I know, I know. Wibbly wobbly timey wimey. But like so much TVSF, it all falls apart if you look too closely; and while the logical treatment of time travel verges on Einsteinian by RTD standards, Bill & Ted did it all more funnily a long time ago. Books will always be better …

But, it was a very nice bit of TV, for all the above reasons. However, I do hope that people stop phoning the Doctor up with their problems – he’s not Batman, you know. His adventures work best when he turns up at random. Much more of this and they’ll be summoning him by beaming the image of the Seal of Rassilon onto a planet.
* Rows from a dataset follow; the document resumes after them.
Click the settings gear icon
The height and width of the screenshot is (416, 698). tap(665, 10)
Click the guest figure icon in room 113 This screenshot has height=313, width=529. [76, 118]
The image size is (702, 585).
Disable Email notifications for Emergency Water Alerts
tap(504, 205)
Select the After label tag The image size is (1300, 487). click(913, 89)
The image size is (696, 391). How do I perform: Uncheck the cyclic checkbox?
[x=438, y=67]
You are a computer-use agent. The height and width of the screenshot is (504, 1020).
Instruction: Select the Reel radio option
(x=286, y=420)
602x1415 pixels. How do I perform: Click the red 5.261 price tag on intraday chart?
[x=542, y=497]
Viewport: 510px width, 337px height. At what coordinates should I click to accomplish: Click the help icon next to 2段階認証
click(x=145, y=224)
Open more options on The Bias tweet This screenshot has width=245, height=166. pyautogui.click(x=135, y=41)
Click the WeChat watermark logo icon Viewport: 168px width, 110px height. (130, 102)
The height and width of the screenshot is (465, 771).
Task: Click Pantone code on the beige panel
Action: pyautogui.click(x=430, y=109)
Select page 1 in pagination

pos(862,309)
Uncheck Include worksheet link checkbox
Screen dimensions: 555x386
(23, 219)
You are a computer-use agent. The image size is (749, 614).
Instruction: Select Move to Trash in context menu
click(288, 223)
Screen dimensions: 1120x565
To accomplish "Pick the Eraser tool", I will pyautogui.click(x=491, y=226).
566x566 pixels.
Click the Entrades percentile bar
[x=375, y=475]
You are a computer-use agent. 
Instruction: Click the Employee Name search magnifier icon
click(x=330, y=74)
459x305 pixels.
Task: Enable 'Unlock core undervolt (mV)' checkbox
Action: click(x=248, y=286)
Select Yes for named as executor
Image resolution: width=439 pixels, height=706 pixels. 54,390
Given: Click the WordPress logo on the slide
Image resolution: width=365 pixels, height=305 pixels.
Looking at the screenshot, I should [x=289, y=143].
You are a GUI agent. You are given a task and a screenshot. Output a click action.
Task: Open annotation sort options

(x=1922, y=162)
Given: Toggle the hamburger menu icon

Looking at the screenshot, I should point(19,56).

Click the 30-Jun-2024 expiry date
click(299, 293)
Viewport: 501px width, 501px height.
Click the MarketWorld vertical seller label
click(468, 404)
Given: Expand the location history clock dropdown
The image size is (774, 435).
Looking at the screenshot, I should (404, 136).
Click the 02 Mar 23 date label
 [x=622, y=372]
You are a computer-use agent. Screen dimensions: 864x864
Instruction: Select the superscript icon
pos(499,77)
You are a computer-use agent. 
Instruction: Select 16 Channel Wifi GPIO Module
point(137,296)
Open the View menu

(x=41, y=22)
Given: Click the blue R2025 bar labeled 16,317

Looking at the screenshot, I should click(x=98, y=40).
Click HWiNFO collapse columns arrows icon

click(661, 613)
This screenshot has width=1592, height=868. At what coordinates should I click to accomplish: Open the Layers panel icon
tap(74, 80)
We have an interesting dynamic in the TARDIS crew, with a married couple now on board, but as it is still their wedding day I hope the Doc allows them a little privacy. I don’t believe there’s any canonical record of that kind of activity on the ship before now but there’s a first time for everything.

Resurrection of the Soldiers

This is “The Resurrection of the Soldiers” by Stanley Spencer and it’s the first thing you see as you enter Sandham Memorial Chapel. It takes up the entire altar wall. No photography allowed so I scanned a postcard, but the real thing I could look at for hours.

The walls are lined with these grotesque (in the artistic sense), blank faced paintings of Spencer’s war experiences: little emotion gets through via the faces but the body languages and the distortions make up for it. On either side the paintings lead inexorably to the Resurrection. The last painting before it on the left shows men in the trenches emerging from their foxholes at the start of another day – but even some of them are glancing over their shoulder towards it, as if aware something amazing is going on which they will get to in due course, having first got through the next 24 hours. Or not.

We’ve all seen paintings of the Last Days and all that: God’s somewhat smug elect with eyes raised adoringly to Heaven, the other lot all descending down unto gleeful demons and pitchforks. But even among the upward-bound crowd, the glorious crowd of witnesses, I’ve never had the feeling of any kind of relationship between them other than that they all made the right life choices (or possibly the right death choices).

But here we see a crowd of men who didn’t have time for thought-out choices; they lived and died together very suddenly, knocked flat by the full brutality of modern warfare, and the first thing they see on being raised up again is each other. Being British they shake hands in a rather po-faced way: “What ho, Pongo. Heard you bought it at the Somme. Jolly good show.” But judge it by the context of the times, the 1920s, and you immediately see what it’s getting at. The Resurrection isn’t just a box-ticking exercise to round off God’s plan for mankind: it’s personal and awe inspiring.

Having shook, they all trudge off to present their crosses to Christ, who looks rather surprised at the gesture. “What, for me?”

There’s probably theological significance in this chap at Christ’s feet, studying the image on the cross rather than the living original behind him. I’m wondering if he can’t quite believe it yet: he’s taken on board the theology, he knows what’s happening but can’t quite make the leap from the theory to the practical. Well, no one’s rushing him – he has all the time in … um … the world.

The colours are dull, the people are brutal and ugly, but I find more hope in Spencer’s Resurrection of the Soldiers than in a thousand of Michelangelo’s.